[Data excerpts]
◇ ◇ ◇

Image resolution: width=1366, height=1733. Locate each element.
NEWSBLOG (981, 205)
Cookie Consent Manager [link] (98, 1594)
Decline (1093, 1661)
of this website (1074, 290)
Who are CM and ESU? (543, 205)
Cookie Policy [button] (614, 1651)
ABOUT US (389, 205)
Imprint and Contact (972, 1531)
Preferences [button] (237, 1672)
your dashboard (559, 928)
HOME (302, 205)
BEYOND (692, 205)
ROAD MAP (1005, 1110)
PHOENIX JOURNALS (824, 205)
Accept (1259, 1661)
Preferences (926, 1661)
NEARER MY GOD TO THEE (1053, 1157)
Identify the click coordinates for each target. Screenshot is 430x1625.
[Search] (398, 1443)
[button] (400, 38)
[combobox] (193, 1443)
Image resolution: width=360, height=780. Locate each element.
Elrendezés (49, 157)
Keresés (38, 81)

◇ ◇ ◇

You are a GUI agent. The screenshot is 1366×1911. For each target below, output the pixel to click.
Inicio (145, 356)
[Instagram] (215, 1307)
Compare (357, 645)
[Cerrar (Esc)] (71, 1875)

◇ ◇ ◇

Your objective:
Could you return exactly the stretch of the data above that starts at the line with "Image resolution: width=360, height=780." and ends at the line with "Keresés (38, 81)", both lines included?

Solution to the problem:
Image resolution: width=360, height=780. Locate each element.
Elrendezés (49, 157)
Keresés (38, 81)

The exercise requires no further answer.